According to researchers at F-Secure, a surge of new exploits have been found that employ File Transfer Protocol (FTP) instead of a malicious e-mail attachment, or a malware-loaded URL, to install their payloads.

According to the security company, the con artists are now making use of the FTP technology of the 70s to deliver bot malware, or as a malicious backdoor onto systems of some organizations that care little to keep their FTP servers locked. FTP today is often an unknown or forgotten hole in an enterprise's security software, with many organizations not caring to keep a watch on it. And bot-herders use it as another means to move malware.
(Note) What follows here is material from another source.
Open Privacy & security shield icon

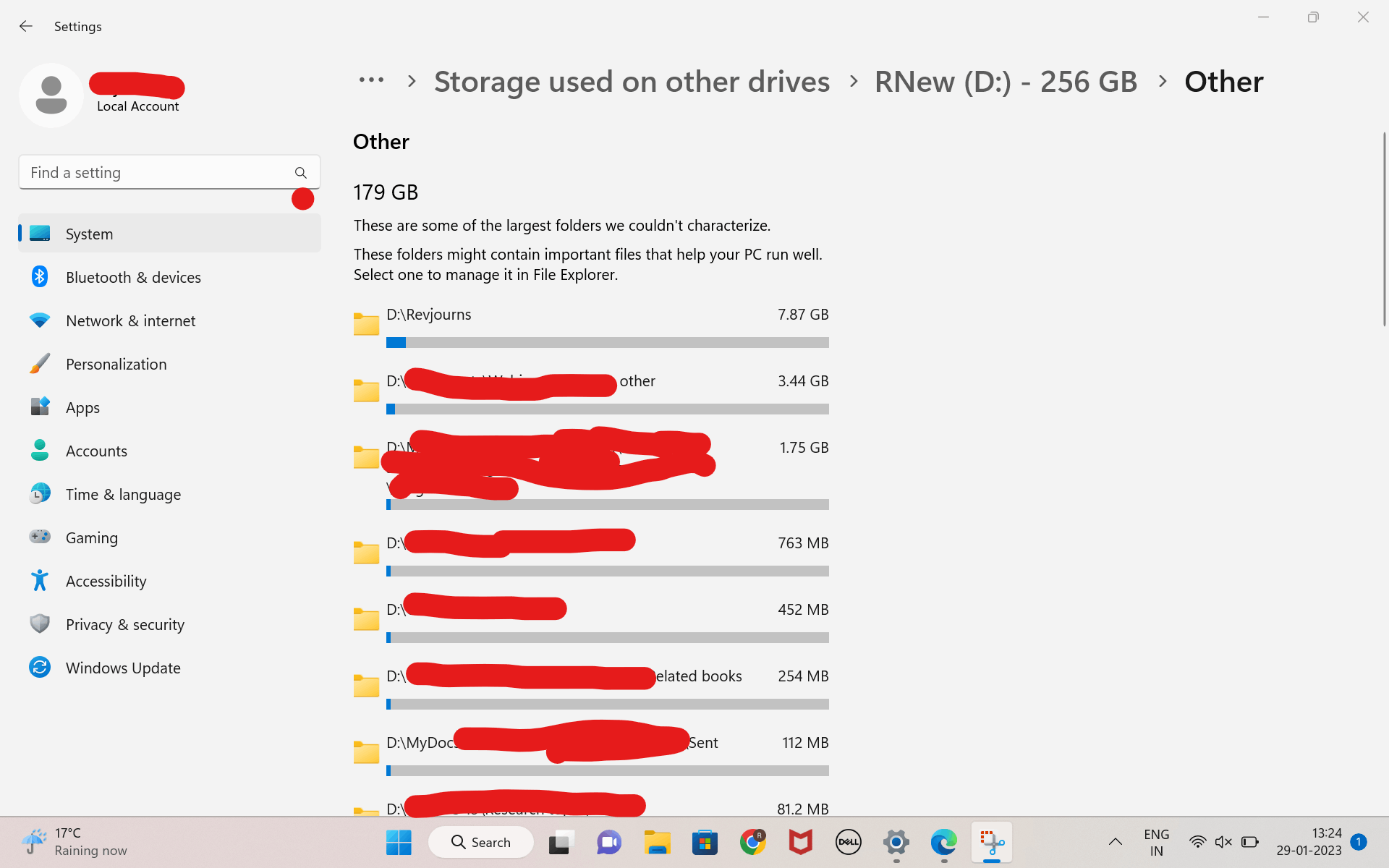40,624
In the first week of March 2008, F-Secure's research team discovered spam messages that were distributing malicious greeting cards of Hallmark with the intention to recruit bots. These e-mails, which provide links to the cards, instead led the potential victims to land on a bot-infected computer serving an FTP Website. The site would then download a code that is a Zapchast mIRC-bot variant, rather than the greeting. According to F-Secure, this way, the user's system is turned into a bot.

Chief Research Officer, Mikko Hypponen, at F-Secure, said that since Hyper Text Transfer Protocol (HTTP) and Simple Mail Transfer Protocol (SMTP) far better filters malware, a virus creator could find FTP as his optimum transport protocol. Hypponen said that the phenomenon is just being observed with the possibility that it would become widespread. Darkreading published this on March 11, 2008.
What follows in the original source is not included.